Ed ancora. Il neo ministro della difesa di Polonia, Antoni Macierewicz, ha già affermato di voler rivedere l’appalto da 3 miliardi per l’acquisto di elicotteri, attribuito dal passato governo alla Francia, preferendola all’Agusta Westland che produce elicotteri nello stabilimento di Brindisi e nell’impianto gemello polacco della città di Swidnik. Traducendo in soldoni, la importante azienda, che a Brindisi produce elicotteri, risulterebbe, tra commesse in essere e quelle in via di definitiva attribuzione, un centro nevralgico della neo “one company” Finmeccanica, che conviene ricordarlo è ampiamente sostenuta dalle finanze statali, registrando nella sua compagine azionaria proprio il Ministero dell’economia e delle finanze.

Eppure, questo straordinario piano industriale trova il forte contrasto della FIOM, il sindacato dei lavoratori del settore meccanico. Il sindacato, non ha firmato alcun accordo, peraltro sottoscritto a nelle settimane trascorse dalle altre maggiori sigle sindacali, per il mancato rispetto di quanto previsto dall’ articolo 47 della Legge 428/90, che stabilisce a carico dell’azienda entrante, il mantenimento degli organici e delle mansioni. Nello stabilimento Agusta-Westland di Brindisi, si sono levate le voci dei lavoratori diretti, ma anche quelli dell’indotto, rappresentato, fra gli altri dalla DEMA, la società che dal 2006, con un organico di 130 unità, offre la propria capacità produttiva all’Agusta Westland di Brindisi per le lavorazioni di assemblaggi per le cabine di elicotteri.

La assoluta assenza di proposte di lavoro e la crisi endemica in cui versa il territorio brindisino, necessita di uno shock positivo i cui attori principali, lavoratori ed imprese, non possono essere lasciati soli nella soluzione del conflitto tra chi intende pagare, poco chi lavora e chi è costretto, dal ricatto di non avere alternative, a guadagna poco. Manca un tessuto connettivo sociale che coinvolge gli assenti per eccellenza, i politici amministratori, intrappolati in conciliaboli asfittici e vedute miopi.

Mancano le componenti della cosiddetta società civile, schiacciati nella paura di proporre e di sostenere a chiare lettere le ragioni di chi soffre e scalfire le rendite di posizione di chi può permettersi il lusso di fare a meno del territorio. Brindisi, al netto di tutto questo, è infrastrutturata con veri diamanti della industria d’avanguardia. Non basta accontentarsi di ricordare che l’industria aeronavale ebbe proprio a Brindisi il suo battesimo nel lontano 1934 e che gli stabilimenti originari presto, se arrivano i soliti finanziamenti ricevuti per grazia e non per tenace e verace progettualità, potrebbero diventare officine di cultura.

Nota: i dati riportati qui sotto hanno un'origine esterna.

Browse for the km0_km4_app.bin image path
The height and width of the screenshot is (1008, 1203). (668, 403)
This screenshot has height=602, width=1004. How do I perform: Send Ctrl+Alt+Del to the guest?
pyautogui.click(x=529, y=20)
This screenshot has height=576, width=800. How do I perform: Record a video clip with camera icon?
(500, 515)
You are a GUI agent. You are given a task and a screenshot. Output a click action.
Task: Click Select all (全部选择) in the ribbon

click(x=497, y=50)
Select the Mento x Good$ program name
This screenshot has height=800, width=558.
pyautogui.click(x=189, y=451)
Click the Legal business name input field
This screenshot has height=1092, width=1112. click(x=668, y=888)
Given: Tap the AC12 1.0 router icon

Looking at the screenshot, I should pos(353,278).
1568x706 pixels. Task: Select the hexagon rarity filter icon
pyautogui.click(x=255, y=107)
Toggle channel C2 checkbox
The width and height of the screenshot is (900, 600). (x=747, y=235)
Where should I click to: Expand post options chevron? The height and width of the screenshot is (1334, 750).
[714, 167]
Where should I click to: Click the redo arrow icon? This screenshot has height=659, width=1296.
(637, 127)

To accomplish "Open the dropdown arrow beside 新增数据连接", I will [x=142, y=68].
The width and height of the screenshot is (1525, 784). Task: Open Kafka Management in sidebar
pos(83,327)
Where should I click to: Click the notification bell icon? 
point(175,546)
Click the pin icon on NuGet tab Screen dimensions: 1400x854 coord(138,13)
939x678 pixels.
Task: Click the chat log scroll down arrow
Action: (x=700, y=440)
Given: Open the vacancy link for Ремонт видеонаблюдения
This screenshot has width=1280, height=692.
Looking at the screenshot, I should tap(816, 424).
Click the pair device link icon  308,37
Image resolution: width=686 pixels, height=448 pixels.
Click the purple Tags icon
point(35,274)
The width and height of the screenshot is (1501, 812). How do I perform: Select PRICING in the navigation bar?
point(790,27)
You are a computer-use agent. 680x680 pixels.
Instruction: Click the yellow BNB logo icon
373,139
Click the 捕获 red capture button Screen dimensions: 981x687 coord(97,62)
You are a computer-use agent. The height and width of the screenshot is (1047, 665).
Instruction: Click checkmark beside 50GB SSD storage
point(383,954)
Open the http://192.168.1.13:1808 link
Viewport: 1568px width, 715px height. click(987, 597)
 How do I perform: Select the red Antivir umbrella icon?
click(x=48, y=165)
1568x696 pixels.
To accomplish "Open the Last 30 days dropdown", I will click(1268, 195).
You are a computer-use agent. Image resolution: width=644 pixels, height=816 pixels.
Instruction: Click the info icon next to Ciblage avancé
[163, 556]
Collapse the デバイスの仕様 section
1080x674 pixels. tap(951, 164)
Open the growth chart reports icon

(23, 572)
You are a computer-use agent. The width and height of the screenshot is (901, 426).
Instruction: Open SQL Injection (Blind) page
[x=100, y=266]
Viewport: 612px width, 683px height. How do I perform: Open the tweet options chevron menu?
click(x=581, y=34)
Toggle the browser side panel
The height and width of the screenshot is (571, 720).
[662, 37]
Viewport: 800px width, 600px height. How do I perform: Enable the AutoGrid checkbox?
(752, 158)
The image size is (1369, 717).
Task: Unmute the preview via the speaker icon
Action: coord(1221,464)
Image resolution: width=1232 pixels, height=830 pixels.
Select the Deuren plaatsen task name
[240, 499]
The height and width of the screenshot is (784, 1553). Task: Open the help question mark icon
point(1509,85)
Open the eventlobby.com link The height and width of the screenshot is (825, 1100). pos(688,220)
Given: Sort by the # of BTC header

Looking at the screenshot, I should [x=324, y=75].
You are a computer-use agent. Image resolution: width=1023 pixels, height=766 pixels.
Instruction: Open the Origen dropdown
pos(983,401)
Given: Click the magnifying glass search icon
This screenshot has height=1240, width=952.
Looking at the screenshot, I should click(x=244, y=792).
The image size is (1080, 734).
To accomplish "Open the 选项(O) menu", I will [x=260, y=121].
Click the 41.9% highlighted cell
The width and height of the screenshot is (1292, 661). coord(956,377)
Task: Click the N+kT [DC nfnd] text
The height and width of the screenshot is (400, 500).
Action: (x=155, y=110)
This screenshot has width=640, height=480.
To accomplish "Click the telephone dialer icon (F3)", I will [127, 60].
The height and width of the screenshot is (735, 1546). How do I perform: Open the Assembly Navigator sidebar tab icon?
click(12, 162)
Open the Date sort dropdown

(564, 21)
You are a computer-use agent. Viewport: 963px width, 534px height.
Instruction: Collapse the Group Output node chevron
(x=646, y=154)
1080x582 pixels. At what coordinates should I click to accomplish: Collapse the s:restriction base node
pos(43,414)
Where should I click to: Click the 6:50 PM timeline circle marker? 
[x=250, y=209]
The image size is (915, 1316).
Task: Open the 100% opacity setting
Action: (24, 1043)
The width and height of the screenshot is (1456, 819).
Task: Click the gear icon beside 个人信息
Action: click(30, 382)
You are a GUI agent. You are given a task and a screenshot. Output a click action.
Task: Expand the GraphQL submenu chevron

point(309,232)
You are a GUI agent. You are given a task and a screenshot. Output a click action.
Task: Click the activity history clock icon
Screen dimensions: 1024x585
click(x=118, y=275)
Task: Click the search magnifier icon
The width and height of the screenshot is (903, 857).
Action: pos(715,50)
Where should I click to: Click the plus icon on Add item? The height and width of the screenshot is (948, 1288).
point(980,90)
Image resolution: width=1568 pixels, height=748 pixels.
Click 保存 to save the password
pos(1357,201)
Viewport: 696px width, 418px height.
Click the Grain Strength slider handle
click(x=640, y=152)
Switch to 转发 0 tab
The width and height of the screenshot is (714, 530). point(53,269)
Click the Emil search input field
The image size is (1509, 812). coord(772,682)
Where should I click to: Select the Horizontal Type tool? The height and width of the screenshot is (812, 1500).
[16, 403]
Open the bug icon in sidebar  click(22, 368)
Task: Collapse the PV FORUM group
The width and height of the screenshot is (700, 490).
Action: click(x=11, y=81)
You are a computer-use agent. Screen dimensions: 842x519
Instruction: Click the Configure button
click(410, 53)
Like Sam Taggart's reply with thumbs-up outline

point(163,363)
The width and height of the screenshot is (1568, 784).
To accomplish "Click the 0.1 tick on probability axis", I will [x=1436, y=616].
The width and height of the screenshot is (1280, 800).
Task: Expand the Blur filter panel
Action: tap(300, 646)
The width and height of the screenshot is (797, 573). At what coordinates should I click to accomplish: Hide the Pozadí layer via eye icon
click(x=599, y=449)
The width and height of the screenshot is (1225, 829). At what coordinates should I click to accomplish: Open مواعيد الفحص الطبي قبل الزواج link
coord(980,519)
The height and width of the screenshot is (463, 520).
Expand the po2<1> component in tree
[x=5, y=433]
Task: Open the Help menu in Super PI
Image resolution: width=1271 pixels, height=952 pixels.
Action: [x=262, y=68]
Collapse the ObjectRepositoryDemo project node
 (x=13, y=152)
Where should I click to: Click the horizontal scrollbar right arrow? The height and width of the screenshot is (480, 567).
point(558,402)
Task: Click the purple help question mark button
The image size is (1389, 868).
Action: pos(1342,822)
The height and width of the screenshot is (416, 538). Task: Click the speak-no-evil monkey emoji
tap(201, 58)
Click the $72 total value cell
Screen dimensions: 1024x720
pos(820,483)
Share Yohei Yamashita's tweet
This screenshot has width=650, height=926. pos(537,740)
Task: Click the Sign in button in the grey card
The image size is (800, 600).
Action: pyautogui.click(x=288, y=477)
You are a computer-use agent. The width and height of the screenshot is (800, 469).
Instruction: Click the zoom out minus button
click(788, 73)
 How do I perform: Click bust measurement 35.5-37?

Salvare ogni posto di lavoro del distretto aeronautico di cui non abbiamo consapevolezza, significa salvare un briciolo di futuro per i nostri figli.

Gli elicotteri, decolleranno, ma non solleveranno di un centimetro le troppe persone che sperano in un lavoro e le altrettante che se lo vedono vacillare ogni giorno.